Diadrom will not develop any new concepts for security. The OEM and the tier 1 have developed the security concepts and assessed the security threats and considered these in the specifications. Since this is the case, the development phase of the concepts is not Diadrom’s responsibility.
The lifecycle of the product can be divided into 4 phases; Design-, Implementation-, Verification & validation – and Maintenance phase.
During the design phase the security objectives are formulated, and a thorough threat analysis and risk assessment is performed. It is during this phase the different security concepts are developed.
This phase is handled by the OEM and the tier 1 and the security concepts are defined in the OEM SWRS or the tier 1 SWRS.
During the implementation phase, the designed concepts are implemented in software. By constantly doing testing and reviewing of the implementation of the requirements, a secure design can be assured.
Diadrom will use MISRA 2012 as static code analysis tool in our internal process in order to assure that the code is following a god form and will catch potential security risks. The deviations will be analysed and a report shall be provided to the tier 1.

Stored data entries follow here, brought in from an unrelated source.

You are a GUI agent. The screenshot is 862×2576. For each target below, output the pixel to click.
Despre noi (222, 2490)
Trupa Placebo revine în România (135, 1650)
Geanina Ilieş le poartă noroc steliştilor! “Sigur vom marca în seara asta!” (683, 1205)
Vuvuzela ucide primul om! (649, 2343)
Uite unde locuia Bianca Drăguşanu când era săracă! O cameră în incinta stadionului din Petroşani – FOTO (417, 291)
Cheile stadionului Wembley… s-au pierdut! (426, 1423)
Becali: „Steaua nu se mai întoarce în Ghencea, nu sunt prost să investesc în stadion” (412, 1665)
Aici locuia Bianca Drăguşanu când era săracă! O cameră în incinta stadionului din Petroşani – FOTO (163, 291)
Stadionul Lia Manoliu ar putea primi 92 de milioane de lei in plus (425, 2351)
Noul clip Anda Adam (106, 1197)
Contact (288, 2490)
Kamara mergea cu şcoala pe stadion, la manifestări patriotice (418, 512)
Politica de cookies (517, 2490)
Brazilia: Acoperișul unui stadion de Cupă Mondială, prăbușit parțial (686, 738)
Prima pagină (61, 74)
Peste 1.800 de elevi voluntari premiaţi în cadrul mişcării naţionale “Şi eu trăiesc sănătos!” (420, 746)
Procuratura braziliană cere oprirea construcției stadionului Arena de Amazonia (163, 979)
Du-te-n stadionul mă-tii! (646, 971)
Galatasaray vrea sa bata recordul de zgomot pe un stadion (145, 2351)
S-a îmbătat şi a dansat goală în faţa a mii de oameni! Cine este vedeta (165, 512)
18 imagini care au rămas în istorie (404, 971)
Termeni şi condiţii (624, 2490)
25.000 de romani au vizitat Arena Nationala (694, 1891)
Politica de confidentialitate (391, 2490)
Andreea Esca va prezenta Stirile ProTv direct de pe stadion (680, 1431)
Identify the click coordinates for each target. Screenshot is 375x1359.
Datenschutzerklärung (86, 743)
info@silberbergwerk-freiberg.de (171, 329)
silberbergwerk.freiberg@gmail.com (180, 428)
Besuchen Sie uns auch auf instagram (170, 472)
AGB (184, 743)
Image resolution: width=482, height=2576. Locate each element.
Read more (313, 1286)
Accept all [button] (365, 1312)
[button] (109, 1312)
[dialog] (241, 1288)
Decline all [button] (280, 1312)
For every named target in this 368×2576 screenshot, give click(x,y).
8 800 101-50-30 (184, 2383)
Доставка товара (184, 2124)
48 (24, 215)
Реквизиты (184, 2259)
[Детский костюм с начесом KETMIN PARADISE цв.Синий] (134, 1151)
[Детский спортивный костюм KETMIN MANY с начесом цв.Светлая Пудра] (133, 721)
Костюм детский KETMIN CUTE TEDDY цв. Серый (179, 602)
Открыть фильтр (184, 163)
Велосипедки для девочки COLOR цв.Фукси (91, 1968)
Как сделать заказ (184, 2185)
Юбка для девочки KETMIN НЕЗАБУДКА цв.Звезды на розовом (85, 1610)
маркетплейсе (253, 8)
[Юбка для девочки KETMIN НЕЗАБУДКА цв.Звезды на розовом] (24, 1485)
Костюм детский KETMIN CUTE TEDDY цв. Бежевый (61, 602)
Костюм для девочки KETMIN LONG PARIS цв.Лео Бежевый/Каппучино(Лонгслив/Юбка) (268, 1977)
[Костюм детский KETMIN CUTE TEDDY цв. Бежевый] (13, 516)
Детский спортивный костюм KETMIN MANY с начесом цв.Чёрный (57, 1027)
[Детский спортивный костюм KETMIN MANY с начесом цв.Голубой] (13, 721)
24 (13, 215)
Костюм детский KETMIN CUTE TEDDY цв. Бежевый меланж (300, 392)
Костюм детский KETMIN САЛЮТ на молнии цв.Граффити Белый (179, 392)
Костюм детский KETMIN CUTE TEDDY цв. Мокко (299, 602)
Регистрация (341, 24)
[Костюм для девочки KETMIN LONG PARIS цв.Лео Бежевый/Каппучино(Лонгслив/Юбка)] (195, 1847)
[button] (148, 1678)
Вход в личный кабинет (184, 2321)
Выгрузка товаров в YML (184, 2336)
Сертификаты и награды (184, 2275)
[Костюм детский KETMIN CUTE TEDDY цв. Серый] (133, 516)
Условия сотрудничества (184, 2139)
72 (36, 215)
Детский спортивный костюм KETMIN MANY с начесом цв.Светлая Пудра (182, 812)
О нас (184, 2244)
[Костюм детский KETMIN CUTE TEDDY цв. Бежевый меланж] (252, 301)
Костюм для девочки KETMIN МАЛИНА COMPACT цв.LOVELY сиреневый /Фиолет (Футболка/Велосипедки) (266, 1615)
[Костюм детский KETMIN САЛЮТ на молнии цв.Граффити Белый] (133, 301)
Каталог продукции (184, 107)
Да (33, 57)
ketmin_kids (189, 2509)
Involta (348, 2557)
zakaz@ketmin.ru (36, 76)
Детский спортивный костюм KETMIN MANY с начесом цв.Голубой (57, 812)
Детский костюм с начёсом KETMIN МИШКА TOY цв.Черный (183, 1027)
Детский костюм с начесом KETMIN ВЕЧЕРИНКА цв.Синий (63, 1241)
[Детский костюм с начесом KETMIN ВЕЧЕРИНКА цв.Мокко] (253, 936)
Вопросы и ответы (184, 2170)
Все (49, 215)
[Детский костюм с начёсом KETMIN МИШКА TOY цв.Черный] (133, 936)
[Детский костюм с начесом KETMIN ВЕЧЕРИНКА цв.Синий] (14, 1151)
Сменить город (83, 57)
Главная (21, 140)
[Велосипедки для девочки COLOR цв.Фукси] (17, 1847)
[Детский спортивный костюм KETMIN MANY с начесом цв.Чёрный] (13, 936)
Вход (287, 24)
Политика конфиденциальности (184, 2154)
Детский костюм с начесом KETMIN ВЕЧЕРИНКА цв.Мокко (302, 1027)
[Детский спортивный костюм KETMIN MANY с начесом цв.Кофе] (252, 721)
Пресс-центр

As described in chapter 3, as much of the concepts as possible will be tested by automated test cases. This ensures that the implementation is done correct and the test cases can be used for regression testing. If no automated test cases are available or possible to implement, reviewing of the code will be performed and the result will be documented.
The concepts in the OEM SWRS dictates how software updates shall be performed in a safe way, so that no ECU is made non-recoverable (i.e. “bricked”). The bootloader is based on a well-known two-level solution, primary- and secondary bootloader. If any security threats are unveiled during the maintenance phase of the product, the software can be updated to patch the security breach.